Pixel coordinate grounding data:
◆ ◆ ◆ ◆
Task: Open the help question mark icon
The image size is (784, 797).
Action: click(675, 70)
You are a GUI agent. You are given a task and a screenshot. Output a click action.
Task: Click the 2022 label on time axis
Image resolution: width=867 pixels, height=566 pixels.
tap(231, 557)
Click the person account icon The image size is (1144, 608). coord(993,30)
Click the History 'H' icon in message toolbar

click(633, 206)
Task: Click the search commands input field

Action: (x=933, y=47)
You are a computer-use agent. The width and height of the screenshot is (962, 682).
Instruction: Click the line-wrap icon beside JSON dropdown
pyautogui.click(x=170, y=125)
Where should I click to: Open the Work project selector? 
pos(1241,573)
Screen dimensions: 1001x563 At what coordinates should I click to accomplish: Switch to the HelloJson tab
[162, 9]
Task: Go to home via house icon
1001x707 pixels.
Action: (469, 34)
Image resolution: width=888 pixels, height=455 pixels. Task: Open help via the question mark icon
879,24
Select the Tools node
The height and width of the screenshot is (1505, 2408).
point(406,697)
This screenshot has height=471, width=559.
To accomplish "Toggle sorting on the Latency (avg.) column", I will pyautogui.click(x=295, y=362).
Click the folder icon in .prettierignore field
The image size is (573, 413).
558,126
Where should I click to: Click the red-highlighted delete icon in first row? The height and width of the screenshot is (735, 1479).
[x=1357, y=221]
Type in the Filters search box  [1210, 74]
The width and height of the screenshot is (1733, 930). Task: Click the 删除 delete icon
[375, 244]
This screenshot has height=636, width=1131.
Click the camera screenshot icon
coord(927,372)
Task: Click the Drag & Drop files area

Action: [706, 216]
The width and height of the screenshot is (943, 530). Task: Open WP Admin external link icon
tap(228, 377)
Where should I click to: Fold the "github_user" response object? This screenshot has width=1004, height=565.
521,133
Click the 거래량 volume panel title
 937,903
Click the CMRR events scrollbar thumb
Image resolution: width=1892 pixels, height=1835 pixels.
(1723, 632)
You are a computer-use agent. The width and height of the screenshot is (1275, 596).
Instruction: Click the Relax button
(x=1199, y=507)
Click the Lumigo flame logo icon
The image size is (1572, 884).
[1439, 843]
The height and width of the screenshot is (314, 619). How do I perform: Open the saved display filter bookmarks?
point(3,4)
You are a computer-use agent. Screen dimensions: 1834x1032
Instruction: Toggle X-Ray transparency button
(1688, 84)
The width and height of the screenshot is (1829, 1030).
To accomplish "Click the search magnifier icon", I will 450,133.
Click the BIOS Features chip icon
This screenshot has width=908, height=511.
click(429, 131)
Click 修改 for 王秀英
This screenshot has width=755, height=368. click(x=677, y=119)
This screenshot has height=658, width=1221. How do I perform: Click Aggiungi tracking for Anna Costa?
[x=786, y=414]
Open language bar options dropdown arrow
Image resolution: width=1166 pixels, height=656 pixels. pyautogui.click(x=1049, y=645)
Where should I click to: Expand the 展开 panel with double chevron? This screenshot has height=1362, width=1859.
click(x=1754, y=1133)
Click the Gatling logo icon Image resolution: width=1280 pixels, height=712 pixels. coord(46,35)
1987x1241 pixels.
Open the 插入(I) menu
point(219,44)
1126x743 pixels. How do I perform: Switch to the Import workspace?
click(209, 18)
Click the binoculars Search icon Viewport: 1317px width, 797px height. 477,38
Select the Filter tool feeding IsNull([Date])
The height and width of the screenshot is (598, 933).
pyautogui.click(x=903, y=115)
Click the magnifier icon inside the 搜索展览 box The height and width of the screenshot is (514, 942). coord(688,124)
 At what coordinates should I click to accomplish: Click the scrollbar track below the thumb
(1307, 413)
◆ ◆ ◆ ◆
• **What to work on**: Please copy only these lines, exactly: the first line of the records through the line containing "Click the person", ends included.

• **The answer**:
Task: Open the help question mark icon
The image size is (784, 797).
Action: click(675, 70)
You are a GUI agent. You are given a task and a screenshot. Output a click action.
Task: Click the 2022 label on time axis
Image resolution: width=867 pixels, height=566 pixels.
tap(231, 557)
Click the person account icon The image size is (1144, 608). coord(993,30)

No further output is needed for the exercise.